Status in grub2 package in Ubuntu:
  New

Bug description:
  CIS guidance for all distributions suggest securing grub bootloader
  configuration file permissions for two purposes:

  1. In general, arbitrary users shouldn't have access to read grub configuration in general,
  2. In specific, when a grub bootloader password is configured, we'd still prefer a principle of least-privilege, and prevent most users from having easy, ready access to the hashed password.

  We suggest octal 0400 permissions for all systems, especially because
  we suggest bootloader passwords for level 2 compliance.

  For some information, see for instance:
  https://workbench.cisecurity.org/sections/784579/recommendations/1284256

  (CIS benchmark section 1.4.1; available for free though does require a
  free login).

  There's two approaches I could see taken here:

  1. Follow CIS by default and chmod to 400 after file creation,
  2. Don't delete and recreate the file; instead, simply modify (truncate+write) to the correct contents.

  The latter would make grub2-mkconfig aganostic of the actual CIS
  guidance, which perhaps might be a good thing.

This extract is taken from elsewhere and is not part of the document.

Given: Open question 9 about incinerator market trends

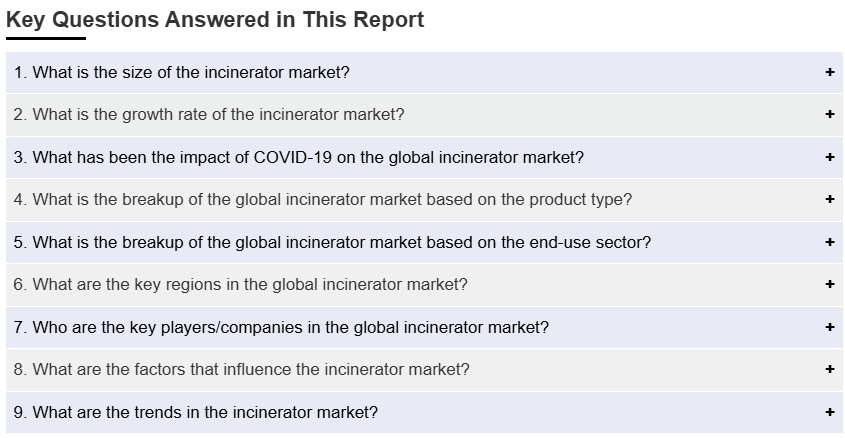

  Note that this is a bug in grub2-mkconfig as it explicitly sets a
  umask and chmod's conditionally based on password applicability
  (though, to a level not otherwise suitable for our purposes).

  ---

  I am told the issue of overwriting permissions doesn't affect Fedora
  distributions and mostly impacts Ubuntu ones. This makes me suspect we
  either have an older version of grub2-mkconfig or some patches of our
  own.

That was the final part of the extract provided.